Hay que entender que aunque la turismofobia sea una reacción irracional y negativa, obedece a un sentimiento de exclusión que se ha ignorado y que el desempleo y la precariedad han exacerbado. Solucionarlo pasa por demostrar a la población, especialmente a la más afectada, que se cumplen las leyes y las medidas de seguridad, que se pagan los impuestos correspondientes y, sobre todo, que los beneficios procedentes del turismo efectivamente revierten en la sociedad que sufre sus costes y no se escapan en las carteras de especuladores o en multinacionales ultramarinas. 
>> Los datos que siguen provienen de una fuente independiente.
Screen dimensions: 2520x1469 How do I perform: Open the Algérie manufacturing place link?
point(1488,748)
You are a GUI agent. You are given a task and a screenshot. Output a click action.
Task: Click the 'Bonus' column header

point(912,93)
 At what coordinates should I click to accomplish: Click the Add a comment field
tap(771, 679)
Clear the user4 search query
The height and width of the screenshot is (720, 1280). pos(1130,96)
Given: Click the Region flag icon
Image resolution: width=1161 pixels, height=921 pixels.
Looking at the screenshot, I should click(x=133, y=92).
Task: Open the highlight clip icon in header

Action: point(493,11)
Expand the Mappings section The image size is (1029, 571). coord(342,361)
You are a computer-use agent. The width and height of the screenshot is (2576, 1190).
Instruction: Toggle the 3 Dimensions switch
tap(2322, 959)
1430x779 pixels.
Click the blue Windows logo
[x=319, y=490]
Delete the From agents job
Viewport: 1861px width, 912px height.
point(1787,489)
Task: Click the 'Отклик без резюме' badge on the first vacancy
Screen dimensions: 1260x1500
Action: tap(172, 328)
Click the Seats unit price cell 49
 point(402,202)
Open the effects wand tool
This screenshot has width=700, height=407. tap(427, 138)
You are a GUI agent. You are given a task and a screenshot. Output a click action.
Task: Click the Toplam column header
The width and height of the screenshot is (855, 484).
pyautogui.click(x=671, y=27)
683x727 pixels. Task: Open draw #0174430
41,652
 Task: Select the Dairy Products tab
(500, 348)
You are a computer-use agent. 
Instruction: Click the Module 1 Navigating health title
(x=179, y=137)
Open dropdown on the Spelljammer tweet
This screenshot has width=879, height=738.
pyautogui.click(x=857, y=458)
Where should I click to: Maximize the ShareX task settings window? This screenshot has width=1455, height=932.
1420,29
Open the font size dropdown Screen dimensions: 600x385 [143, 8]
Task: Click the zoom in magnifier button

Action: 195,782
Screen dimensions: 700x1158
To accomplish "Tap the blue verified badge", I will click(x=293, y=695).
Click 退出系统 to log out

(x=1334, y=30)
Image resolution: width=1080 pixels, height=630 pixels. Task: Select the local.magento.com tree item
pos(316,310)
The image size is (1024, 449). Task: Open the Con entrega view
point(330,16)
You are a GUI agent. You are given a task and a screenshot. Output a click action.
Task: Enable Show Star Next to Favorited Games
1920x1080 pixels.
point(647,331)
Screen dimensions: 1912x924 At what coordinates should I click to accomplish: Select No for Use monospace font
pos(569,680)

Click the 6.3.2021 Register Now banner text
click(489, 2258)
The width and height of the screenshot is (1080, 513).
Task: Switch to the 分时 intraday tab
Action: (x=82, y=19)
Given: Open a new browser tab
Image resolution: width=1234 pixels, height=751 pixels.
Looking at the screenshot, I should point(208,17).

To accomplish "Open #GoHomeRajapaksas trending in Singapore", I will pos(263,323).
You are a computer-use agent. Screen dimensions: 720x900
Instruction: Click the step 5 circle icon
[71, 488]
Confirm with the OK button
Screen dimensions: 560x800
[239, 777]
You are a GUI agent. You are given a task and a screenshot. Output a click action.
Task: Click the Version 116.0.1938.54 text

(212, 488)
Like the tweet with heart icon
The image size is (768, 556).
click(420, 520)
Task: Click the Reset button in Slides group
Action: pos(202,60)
Mansa Musa fue un turista singular. Era un bendito y su paso por el Oriente Medio medieval pudo ser una bendición pero, como en otras ocasiones, el infierno se hizo con las mejores intenciones. En los poderes públicos está el que se eviten abusos y se imponga el orden y el buen tino. Nuestra sociedad es abierta y acogedora y esto es solo un aviso de las tensiones causadas por un turismo que es tanto una cornucopia como una amenaza.

Y siempre es más rentable atender a los avisos.

Detalle del Atlas catalán o Mapamundi de los Cresques (siglo XIV)

Una joya de la cartografía realizada por la familia judía mallorquina de Cresques y que se conserva en el Musel Nacional de Francia. En este detalle puede verse, con corona, cetro y joya de oro la figura del rey Musa I de Mali, una de las personas más ricas que jamás han existido.

Un extracto de este artículo se publicó en la revista PLAZA en su número de octubre de 2017.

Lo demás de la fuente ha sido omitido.